* Excerpted text
After finishing second to Reride in the Mine That Bird Derby at Sunland Park on Feb. 25, Runaway Ghost was simply dominant in the Grade 3 Sunland Derby on March 25, punching his ticket to the Kentucky Derby with 50 qualifying points. The most impressive aspect of his 2 ¾-length Sunland Derby victory was that he was wide throughout after starting from post-position 11 and was at least six paths wide when making his winning rally on the final turn. He has that sustained acceleration you like to see from a 3-year-old that can be very effective in the Kentucky Derby. No, the fractions say he did not finish very fast – covering the final three-eighths of a mile in about 38.43 seconds – but given the ground loss from the wide trip and the fact that he was only 2 ½ lengths off a swift opening half-mile in :45.80, I came away impressed. I might even move him up a bit if Reride runs well on Saturday in the $2 million United Arab Emirates Derby on the Dubai World Cup undercard.
3. Lone Sailor
Lone Sailor looked like a sure winner deep in the stretch of the Louisiana Derby on March 24, but he was denied by a gutsy re-rally from Noble Indy. Still, the 40 points he earned for finishing second by a neck put him at 42 points toward qualifying for the Kentucky Derby and should wrap up his spot in the starting gate. Well beaten in three previous attempts in graded stakes – although he was a close second in the ungraded Street Sense Stakes at Churchill Downs in October 2017 – the Louisiana Derby was by far his best race to date and marked a significant improvement to a 106 Equibase Speed Figure, 26 points better than his previous best. From the family of 1983 Broodmare of the Year Courtly Dee and her champion daughter Althea, there is plenty of class in this pedigree and he has plenty of foundation with eight career starts. You could do worse if looking for a huge price to fill out your Kentucky Derby trifecta.
Honorable Mentions: Dream Baby Dream does not find the winner’s circle often – just one win in eight races – but he does usually run well with six top-three finishes. I liked the way he finished in the Grade 3 Sunland Derby in his graded stakes debut, closing from 11th for second, 2 ¾ lengths behind winner Runaway Ghost, but with three straight 92 Equibase Speed Figures, I think his baseline is pretty well established and with only 20 points toward qualifying for the Kentucky Derby, he probably will be on the outside looking in. … Trainer Jeremy Noseda initially planned to ship Gronkowski to the United Stakes for his final prep race for the Kentucky Derby, but with 20 points on the European Road to the Kentucky Derby that do not carry over for U.S. races, he will remain in England and target the final race on the Euro trail: Friday, March 30 at Newcastle. I expect him to be heavily favored and punch his ticket to the Derby in that race, however I would have liked his chances better on the first Saturday in May had he proved himself in a U.S. Derby prep.

* Task to carry out
In the Kentucky Derby contenders text, what post position did Runaway Ghost break from in the Sunland Derby?

* Dataset rows
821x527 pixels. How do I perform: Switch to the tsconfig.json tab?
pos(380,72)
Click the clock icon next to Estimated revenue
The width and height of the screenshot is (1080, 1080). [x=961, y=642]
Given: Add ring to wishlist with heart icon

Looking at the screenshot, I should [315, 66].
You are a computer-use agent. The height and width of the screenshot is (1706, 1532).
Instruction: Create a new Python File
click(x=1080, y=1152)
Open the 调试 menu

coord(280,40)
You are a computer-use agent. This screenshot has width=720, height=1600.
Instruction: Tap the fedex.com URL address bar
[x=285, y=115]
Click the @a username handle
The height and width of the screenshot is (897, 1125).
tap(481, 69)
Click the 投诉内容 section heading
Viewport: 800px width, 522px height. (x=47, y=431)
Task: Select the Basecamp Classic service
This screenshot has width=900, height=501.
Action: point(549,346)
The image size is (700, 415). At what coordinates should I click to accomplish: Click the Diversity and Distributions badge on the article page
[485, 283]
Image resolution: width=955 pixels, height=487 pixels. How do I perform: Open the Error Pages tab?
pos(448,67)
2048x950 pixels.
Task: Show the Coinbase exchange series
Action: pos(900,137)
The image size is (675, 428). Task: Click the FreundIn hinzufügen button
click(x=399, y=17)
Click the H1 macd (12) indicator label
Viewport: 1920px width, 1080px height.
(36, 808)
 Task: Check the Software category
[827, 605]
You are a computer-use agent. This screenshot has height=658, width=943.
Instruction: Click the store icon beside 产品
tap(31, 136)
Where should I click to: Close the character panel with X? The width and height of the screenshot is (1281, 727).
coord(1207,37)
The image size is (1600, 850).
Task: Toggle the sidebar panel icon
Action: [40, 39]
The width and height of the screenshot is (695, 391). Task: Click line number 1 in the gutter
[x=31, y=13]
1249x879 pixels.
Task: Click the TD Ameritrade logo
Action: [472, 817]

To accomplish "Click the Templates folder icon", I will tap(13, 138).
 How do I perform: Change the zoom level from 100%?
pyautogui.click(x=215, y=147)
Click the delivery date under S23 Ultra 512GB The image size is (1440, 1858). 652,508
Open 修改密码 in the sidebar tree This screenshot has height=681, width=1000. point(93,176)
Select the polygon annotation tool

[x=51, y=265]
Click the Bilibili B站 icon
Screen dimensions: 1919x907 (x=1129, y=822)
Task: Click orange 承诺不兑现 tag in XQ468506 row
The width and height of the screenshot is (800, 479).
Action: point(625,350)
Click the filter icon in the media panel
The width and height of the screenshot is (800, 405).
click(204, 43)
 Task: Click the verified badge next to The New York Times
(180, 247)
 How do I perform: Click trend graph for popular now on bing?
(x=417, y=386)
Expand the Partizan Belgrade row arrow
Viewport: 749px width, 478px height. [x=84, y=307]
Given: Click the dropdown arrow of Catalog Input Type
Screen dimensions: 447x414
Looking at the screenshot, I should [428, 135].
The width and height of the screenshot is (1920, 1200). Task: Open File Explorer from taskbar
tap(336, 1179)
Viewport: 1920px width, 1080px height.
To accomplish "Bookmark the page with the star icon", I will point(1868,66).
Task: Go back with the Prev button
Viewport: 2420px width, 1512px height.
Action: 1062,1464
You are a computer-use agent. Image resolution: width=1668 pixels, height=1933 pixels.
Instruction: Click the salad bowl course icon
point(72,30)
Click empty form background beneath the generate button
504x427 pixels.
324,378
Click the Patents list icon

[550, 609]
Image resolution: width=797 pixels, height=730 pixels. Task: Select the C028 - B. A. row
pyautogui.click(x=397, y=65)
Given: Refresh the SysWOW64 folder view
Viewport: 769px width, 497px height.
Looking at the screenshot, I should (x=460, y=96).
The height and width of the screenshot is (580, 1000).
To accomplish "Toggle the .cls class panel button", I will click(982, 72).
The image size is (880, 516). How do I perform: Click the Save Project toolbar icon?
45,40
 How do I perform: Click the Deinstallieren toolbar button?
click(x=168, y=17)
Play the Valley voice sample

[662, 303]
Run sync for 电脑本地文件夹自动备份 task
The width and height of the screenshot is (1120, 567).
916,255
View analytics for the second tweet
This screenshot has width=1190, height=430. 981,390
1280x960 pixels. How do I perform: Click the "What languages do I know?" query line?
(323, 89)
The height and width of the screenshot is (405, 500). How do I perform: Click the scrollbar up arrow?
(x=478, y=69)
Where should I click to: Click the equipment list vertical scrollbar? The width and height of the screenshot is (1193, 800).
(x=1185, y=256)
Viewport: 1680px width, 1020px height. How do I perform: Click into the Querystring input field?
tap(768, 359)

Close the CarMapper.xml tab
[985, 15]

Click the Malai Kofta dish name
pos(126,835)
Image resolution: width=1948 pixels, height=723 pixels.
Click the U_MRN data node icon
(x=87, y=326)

* Reply
Post position 11.